GOP senator targets consumer bureau arbitration rule for repeal

Greg Nash

Sen. Tom Cotton (R-Ark.) said Tuesday morning he would seek the repeal of a new Consumer Financial Protection Bureau (CFPB) rule cracking down on arbitration clauses in customer contracts with financial firms.

Cotton said in a statement that CFPB had “gone rogue again” with a rule released Monday meant to prevent credit card companies and banks from blocking class-action lawsuits with arbitration clauses.

The conservative senator and frequent CFPB critic said he had begun the process of repealing the rule through the Congressional Review Act. The law, which allows Congress to eliminate rules finalized within a certain timeframe, has been used frequently this year on regulations enacted late in President Obama’s term.

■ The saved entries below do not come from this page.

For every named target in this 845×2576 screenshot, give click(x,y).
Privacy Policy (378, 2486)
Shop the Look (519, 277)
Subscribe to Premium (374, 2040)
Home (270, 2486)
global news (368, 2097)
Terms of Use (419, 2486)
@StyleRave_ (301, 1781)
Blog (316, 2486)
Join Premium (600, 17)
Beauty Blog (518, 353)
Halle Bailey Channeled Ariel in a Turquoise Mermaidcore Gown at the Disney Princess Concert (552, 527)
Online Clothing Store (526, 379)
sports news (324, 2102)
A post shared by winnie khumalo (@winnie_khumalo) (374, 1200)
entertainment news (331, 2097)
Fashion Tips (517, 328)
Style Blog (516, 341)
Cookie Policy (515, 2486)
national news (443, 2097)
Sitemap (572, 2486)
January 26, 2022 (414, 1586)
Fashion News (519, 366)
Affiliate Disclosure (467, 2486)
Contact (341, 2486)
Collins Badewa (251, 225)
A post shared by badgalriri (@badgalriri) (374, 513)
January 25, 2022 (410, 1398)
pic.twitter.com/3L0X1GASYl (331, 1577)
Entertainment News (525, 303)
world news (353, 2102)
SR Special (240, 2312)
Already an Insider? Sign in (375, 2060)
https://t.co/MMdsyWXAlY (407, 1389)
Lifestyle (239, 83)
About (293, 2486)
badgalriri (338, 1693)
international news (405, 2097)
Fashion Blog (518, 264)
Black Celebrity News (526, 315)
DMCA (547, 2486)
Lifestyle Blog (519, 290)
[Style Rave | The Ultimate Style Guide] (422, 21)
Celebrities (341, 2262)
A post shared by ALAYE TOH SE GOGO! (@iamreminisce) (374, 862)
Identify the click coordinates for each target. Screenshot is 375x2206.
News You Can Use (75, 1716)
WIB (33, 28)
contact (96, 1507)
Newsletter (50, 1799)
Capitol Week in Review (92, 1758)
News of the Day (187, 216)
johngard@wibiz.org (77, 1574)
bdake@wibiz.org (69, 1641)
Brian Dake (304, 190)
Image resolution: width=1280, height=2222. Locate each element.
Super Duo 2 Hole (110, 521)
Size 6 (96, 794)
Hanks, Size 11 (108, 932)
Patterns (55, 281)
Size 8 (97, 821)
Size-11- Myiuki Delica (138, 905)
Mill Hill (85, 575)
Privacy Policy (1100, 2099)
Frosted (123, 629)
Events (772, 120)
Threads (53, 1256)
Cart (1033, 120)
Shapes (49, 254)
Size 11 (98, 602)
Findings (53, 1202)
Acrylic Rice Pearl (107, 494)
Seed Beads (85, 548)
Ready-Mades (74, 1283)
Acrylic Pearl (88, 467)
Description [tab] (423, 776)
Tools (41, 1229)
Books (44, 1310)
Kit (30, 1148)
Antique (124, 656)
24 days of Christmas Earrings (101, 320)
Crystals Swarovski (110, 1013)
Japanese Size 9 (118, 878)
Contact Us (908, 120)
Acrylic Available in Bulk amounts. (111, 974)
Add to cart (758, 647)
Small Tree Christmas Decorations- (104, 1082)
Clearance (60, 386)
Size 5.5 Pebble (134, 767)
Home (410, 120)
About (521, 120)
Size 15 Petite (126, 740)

“The Bureau’s new rule on arbitration clauses ignores the consumer benefits of arbitration and treats Arkansans like helpless children, incapable of making business decisions in their own best interests,” Cotton said. “The last thing Americans need is more anti-business regulation that will prompt frivolous lawsuits while hurting consumers.”

Cotton’s announcement is the first congressional action to rescind the rule. House Financial Services Committee Chairman Jeb Hensarling (R-Texas), senior U.S. Chamber of Commerce officials and major bank lobbying groups have already called for it to be repealed.

House Republicans are largely united in opposition to the arbitration rule and the CFPB, but repeal efforts could falter in the Senate, where there’s a slimmer GOP majority. Only three Republican holdouts there could sink a congressional review repeal, and Democrats are unlikely to vote against the CFPB rule.

The new CFPB rule forces companies to write arbitration clauses in ways that wouldn’t prevent consumers from joining class-action lawsuits. It also forces financial firms to hand over information about “initial claims and counterclaims, answers to these claims and counterclaims, and awards issued in arbitration.”

The CFPB will also collect “correspondence companies receive from arbitration administrators regarding a company’s non-payment of arbitration fees and its failure to follow the arbitrator’s fairness standards,” it said Monday. The agency said the review will allow the CFPB to judge whether the process is fair, and that redacted information received would be published in July 2019.

The rule will take effect in 60 days and apply to contracts that begin 180 days after that.

CFPB Director Richard Cordray said Monday that he knew the rule could be repealed by Congress, adding that he felt obligated to do what he thought was best for the American people.